An additional 24 gauze wire is passed from the buccal side of this hole to emerge lingually. The lingual end of the wire is then passed through the interdental space of the tooth to emerge buccally. Both the ends of the wire are then twisted to prevent extrusion.

In the anterior maxilla, anterior nasal spine can be used for additional suspension of the arch bar to prevent downward pull exerted by the elastics.

  • Increased operating time.

  • High probability of penetrating injuries to the operator.

  • Compromised oral hygiene and periodontal tissue damage.

  • Post-treatment removal is a traumatic experience.

9.6.7.5 Complications

Post reduction of the dentoalveolar fracture, the incisal edges of the fractured teeth bearing segment will remain above the normal occlusal plane. This discrepancy can be corrected by application of apical pressure to this segment through MMF, circummandibular wiring, suspension from ANS, lateral piriform, buttress, or using the eye of the maxillomandibular fixation screw.

10 Maxillomandibular Fixation (MMF) Screws [28] (Video 50.3)

10.1 Introduction

A self-drilling or tapping maxillomandibular fixation screws by Arthur et al. [29] in 1989 reduced the intra and post-operative problem associated with the arch bars.

10.2 First Generation

Screws were modified monocortical self-tapping screws that were kept at 4–5 mm above the mucosa for subsequent wire splinting. Surgical preparation of the site needed prior to insertion. They were usually wider in diameter with grooves/flutes.

10.3 Second Generation

Screws were self-drilling or self-tapping screws which were spool shaped. The central part of the screw head is perforated with one of two channels perpendicular to its axis aiding in the passage of ligature wires.

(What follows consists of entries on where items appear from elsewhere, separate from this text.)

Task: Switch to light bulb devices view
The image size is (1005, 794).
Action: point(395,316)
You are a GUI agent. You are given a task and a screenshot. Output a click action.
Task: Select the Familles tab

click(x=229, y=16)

The top of the screw heads is smoothly finished at the contact zone with overlying mucosa.

Clinician should consider fracture location, dentition, surgical exposure, and the quantity of bone for placement of these IMF screws.

Ideal radiographic images obtained are orthopantomogram and CT axial scan to analyze and plan placement of these screws.

Sites include anterior vestibule and anterolateral (canine and premolar regions) as they provide sufficient bone depth, clearance from adjacent tooth, and easy accessibility. Screws should be placed above the root apices as subapical placement leads to mucosal overgrowth (Fig. 50.20a–d).

Fig. 50.20
figure 20

(ad) Showing clinical steps in placement of MMF screw. Technique for placement of MMF screws. Marking is done between the root apices followed by drilling and placement of MMF screw, one in each quadrant. The wire is passed through the eye of the opposing arch and secured to achieve intermaxillary fixation

Ideally one screw should be placed on either side of the fracture line. However, in severely displaced cases, it is advisable to use multiple screws on either side to achieve vectors in different directions.

10.4 Advantages

  1. 1.

    Cost-effective

  2. 2.

    Easy placement

  3. 3.

    Lesser operating time

  4. 4.

    Less incidences of penetrating injuries

  5. 5.

    Lesser appliances inside the oral cavity

  6. 6.

    Minimum damage to periodontium

  7. 7.

    Easy maintenance of oral hygiene

10.5 Disadvantages

  1. 1.

    Iatrogenic damage to tooth roots

  2. 2.

    Root fracture

  3. 3.

    Ingested hardware

  4. 4.

    Screw loosening resulting in malocclusion [30]

  5. 5.

    Pulpal necrosis

  6. 6.

    Root resorption

  7. 7.

    Tooth loss

  8. 8.

    Soft tissue growth over the screw head [31]

11 Conclusion

Dentoalveolar fracture mostly involves teeth, soft tissues, and associated bones. With the recent advancements in the field of dentistry, the oral and maxillofacial surgeon can restore the lost form and function of teeth to facilitate the improvement in quality of life in trauma-afflicted patients.